MATERIAL TO PROCESS: Begin

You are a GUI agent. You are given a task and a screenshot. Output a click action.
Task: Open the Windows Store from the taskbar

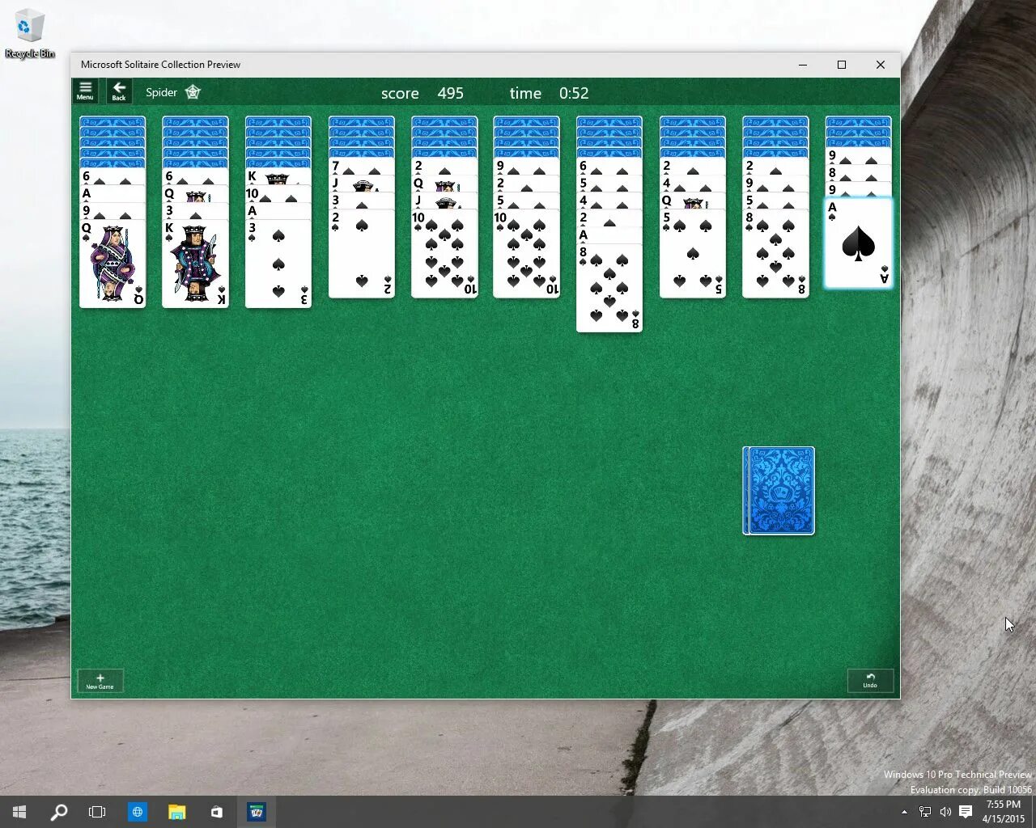tap(217, 811)
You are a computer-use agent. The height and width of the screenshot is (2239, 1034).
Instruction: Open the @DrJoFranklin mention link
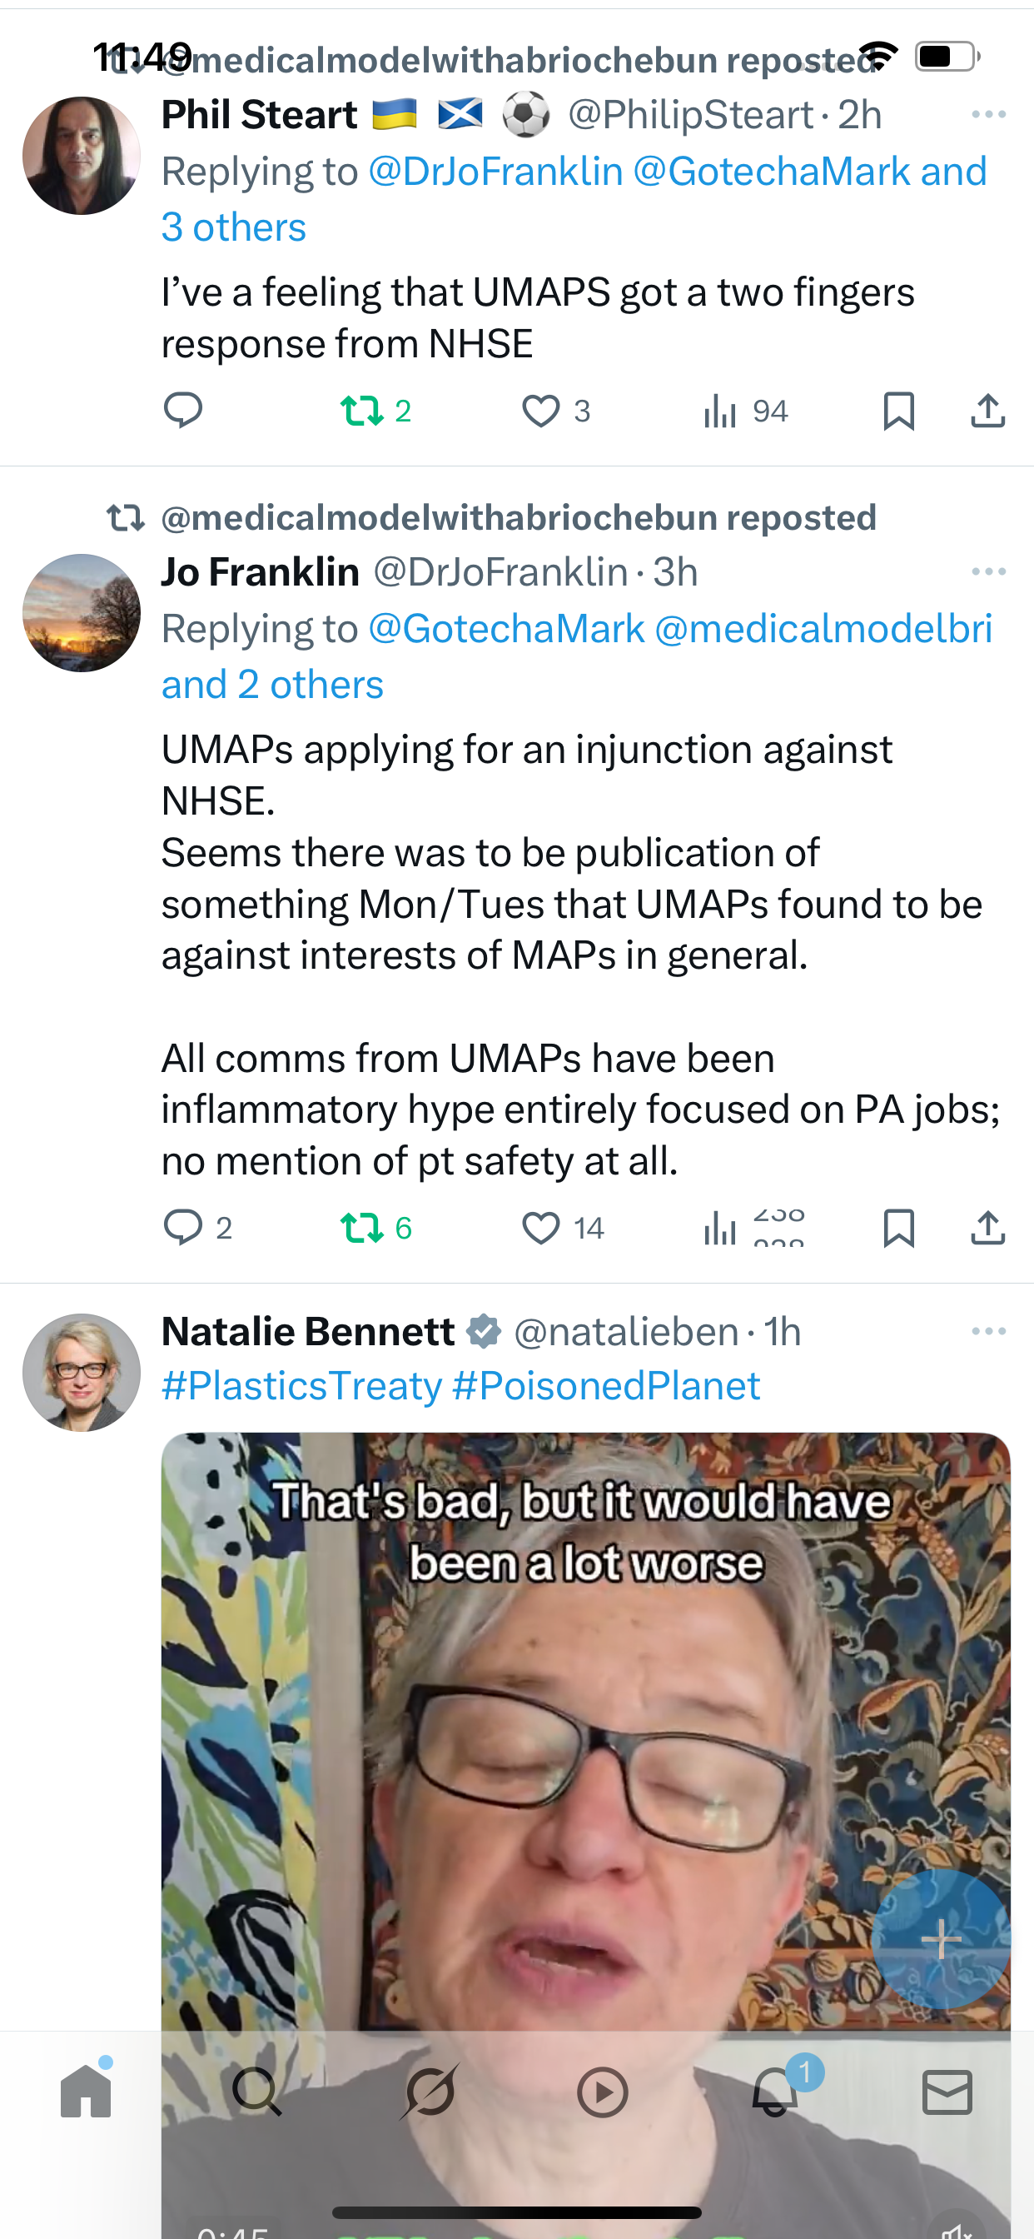[495, 172]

MATERIAL TO PROCESS: End

• **EXERCISE GOAL**
Could you copy the data above exactly, leaving the pictures out?

• **ANSWER TO THIS EXERCISE**
You are a GUI agent. You are given a task and a screenshot. Output a click action.
Task: Open the Windows Store from the taskbar

tap(217, 811)
You are a computer-use agent. The height and width of the screenshot is (2239, 1034).
Instruction: Open the @DrJoFranklin mention link
[495, 172]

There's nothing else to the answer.